### ENTRIES PROVIDED
· · · · · · ·

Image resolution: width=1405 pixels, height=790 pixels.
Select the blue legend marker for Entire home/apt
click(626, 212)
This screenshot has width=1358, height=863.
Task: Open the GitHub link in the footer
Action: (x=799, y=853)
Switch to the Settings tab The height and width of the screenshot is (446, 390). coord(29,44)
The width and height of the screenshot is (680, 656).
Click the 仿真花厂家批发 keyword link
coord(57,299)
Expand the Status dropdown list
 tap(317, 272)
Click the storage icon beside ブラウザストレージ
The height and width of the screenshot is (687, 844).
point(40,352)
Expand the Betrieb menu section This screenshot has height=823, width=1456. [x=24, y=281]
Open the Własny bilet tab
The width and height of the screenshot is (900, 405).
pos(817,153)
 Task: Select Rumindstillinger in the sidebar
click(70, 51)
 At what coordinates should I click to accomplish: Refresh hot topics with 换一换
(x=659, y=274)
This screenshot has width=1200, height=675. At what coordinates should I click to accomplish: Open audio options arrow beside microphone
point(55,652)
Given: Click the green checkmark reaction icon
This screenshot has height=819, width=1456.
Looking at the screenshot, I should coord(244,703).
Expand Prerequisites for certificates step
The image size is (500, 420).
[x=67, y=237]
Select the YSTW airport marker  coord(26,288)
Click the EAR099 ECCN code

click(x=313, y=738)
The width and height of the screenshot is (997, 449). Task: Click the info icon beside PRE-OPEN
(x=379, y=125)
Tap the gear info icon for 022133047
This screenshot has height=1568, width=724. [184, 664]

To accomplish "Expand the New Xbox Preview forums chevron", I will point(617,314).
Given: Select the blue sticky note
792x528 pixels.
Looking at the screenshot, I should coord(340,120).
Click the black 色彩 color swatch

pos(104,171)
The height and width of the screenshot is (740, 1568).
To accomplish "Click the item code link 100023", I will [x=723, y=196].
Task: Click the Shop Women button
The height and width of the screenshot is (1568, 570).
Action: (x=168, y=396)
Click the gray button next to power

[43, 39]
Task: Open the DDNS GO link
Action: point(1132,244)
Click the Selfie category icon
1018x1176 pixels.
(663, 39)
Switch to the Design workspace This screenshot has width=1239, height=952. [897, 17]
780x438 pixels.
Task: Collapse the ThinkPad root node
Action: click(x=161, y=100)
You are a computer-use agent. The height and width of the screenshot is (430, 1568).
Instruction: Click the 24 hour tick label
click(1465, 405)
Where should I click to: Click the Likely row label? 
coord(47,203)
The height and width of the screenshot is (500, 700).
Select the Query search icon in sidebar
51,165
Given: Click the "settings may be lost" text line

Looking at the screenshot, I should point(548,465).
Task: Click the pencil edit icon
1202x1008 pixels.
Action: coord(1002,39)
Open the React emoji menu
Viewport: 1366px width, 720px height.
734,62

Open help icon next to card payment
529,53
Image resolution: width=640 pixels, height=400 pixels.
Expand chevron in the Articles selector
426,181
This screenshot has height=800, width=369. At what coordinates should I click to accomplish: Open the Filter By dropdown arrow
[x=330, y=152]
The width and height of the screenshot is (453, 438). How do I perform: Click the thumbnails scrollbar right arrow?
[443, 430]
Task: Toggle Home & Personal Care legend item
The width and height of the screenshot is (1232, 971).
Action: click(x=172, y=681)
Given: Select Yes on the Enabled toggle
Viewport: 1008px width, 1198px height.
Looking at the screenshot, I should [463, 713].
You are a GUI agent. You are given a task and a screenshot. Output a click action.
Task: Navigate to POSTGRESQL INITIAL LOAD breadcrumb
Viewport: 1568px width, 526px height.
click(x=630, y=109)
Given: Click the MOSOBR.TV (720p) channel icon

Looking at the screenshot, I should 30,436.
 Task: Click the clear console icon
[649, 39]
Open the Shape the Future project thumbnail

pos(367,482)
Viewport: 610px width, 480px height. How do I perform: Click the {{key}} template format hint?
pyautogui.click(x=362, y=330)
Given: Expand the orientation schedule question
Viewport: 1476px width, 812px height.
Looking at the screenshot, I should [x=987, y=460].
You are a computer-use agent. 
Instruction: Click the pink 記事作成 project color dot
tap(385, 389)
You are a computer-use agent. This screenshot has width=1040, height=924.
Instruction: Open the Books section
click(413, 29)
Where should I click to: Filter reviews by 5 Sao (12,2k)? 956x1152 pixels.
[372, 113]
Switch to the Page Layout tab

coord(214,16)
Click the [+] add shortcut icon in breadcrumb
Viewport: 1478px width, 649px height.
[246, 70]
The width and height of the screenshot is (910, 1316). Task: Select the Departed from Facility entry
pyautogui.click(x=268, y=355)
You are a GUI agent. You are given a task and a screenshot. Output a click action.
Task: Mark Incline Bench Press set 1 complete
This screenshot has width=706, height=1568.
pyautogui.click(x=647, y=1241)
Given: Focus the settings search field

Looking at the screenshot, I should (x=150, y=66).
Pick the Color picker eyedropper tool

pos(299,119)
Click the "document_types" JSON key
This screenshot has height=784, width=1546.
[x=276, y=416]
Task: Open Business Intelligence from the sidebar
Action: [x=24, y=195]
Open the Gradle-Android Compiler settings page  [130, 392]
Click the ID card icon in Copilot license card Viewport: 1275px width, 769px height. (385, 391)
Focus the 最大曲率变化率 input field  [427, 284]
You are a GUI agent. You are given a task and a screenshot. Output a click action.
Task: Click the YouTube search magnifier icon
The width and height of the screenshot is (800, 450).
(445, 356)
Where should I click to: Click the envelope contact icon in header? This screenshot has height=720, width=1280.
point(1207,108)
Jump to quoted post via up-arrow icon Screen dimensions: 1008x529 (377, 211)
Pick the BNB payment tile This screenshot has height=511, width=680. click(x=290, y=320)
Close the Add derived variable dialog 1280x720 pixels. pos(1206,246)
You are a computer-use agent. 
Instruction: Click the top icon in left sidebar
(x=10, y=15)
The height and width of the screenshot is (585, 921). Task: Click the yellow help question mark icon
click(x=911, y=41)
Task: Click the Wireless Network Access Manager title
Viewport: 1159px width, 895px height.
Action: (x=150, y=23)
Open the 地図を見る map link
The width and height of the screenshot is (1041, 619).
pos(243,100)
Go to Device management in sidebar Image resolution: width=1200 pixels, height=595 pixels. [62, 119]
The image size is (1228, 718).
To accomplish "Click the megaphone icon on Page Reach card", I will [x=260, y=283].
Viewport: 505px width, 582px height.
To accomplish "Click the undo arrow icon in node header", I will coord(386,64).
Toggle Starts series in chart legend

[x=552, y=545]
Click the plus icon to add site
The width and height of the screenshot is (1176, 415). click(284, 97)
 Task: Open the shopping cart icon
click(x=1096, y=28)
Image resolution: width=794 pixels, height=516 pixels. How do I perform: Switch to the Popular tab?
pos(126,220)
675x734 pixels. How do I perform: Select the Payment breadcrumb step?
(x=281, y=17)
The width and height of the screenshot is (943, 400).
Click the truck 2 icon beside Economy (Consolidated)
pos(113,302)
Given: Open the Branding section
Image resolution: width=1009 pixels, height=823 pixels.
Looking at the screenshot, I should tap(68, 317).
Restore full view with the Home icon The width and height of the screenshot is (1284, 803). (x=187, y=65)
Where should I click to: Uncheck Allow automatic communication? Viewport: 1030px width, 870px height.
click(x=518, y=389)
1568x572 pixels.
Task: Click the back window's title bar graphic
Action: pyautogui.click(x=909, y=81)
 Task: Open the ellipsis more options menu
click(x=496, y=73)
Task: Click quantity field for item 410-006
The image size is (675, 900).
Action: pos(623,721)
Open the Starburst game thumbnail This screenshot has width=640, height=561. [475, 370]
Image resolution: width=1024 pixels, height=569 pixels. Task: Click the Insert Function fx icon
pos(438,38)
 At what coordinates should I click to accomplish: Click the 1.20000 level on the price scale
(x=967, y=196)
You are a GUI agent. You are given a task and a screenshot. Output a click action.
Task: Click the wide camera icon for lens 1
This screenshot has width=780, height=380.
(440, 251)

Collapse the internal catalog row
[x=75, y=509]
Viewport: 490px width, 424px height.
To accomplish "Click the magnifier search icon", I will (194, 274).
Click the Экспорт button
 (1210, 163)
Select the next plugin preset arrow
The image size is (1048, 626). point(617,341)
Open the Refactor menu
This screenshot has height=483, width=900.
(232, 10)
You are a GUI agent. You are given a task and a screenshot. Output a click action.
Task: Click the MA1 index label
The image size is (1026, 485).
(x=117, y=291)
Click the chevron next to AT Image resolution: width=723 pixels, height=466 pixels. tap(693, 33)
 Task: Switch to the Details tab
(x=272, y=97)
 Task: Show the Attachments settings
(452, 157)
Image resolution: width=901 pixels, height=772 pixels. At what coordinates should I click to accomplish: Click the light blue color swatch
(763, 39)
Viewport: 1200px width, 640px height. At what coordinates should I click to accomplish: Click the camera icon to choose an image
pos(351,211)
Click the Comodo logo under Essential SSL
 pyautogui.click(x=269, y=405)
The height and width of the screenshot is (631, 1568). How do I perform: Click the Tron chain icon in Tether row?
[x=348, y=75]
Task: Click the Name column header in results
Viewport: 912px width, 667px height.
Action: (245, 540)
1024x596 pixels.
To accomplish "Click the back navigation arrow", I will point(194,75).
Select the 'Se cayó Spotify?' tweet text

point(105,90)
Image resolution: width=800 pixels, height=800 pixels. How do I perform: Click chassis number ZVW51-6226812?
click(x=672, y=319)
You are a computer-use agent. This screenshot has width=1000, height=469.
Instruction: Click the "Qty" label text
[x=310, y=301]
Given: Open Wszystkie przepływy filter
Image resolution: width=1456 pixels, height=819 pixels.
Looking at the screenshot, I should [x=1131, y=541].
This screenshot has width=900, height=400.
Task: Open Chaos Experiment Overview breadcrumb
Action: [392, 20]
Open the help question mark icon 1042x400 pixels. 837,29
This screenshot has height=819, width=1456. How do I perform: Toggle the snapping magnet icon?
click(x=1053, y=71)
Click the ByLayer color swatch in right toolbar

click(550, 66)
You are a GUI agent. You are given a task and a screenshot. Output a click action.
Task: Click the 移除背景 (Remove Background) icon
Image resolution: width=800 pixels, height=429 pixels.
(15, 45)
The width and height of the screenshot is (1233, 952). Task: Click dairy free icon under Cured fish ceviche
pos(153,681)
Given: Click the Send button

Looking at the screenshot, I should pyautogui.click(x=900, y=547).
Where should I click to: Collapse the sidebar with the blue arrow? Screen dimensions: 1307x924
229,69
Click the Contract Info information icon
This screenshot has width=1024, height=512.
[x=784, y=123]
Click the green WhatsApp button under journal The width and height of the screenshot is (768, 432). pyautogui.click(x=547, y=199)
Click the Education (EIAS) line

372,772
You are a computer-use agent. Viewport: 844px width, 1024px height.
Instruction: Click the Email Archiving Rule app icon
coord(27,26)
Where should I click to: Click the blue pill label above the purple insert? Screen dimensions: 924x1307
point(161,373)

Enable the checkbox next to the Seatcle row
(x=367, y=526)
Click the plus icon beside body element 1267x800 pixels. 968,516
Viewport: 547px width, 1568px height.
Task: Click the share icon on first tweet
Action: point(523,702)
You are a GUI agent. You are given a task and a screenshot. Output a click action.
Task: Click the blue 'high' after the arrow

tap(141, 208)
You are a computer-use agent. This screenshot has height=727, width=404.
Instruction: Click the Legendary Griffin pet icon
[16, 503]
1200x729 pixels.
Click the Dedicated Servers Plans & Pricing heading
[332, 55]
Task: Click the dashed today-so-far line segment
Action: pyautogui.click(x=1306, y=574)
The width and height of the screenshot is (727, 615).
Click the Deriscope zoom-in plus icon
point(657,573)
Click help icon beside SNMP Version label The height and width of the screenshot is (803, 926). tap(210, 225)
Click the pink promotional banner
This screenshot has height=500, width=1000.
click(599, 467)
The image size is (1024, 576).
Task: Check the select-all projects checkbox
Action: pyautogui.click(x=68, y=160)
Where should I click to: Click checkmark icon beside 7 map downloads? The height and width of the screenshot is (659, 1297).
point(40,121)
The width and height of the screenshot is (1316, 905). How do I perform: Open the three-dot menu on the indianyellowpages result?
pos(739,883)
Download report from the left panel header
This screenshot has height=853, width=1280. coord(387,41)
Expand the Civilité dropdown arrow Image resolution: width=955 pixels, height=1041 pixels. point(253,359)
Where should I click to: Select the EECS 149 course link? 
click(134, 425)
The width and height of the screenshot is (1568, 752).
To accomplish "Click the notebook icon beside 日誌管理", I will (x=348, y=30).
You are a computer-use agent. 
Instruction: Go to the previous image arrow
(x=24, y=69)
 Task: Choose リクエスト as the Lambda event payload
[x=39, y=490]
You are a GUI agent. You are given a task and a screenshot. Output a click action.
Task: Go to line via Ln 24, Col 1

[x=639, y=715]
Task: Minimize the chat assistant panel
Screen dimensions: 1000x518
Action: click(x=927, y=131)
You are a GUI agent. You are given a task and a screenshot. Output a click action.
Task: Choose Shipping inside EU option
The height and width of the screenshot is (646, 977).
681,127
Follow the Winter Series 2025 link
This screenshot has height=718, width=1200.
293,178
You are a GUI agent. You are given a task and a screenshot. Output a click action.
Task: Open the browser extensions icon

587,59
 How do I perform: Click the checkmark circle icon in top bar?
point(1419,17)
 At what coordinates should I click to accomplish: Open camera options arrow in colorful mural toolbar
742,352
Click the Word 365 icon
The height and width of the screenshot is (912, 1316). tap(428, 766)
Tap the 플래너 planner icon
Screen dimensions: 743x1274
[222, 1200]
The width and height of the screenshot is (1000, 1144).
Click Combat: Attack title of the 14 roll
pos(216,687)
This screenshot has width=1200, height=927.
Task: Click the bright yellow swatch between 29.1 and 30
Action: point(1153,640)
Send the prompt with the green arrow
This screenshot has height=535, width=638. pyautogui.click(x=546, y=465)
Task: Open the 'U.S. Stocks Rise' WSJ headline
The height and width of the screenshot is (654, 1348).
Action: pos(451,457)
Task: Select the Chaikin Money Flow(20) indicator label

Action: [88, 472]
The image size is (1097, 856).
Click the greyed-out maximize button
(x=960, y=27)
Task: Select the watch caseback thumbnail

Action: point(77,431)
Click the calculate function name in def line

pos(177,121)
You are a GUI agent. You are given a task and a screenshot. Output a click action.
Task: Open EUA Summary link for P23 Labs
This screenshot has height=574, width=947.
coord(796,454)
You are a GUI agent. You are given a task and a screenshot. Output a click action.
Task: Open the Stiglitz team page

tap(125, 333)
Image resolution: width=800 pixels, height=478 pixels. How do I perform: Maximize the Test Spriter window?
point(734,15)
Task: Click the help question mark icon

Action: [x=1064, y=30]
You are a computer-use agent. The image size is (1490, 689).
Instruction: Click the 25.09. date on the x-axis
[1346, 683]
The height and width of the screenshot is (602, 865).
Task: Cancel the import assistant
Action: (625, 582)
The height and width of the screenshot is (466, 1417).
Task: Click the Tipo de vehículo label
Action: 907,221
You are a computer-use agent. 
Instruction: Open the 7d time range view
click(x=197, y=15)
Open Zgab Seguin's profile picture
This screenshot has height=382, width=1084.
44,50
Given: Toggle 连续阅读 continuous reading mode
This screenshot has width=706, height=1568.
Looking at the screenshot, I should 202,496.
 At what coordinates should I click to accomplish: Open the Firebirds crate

· · · · · · ·

Note how many lines in the listing above contain the word "magnifier" and give only that number.

2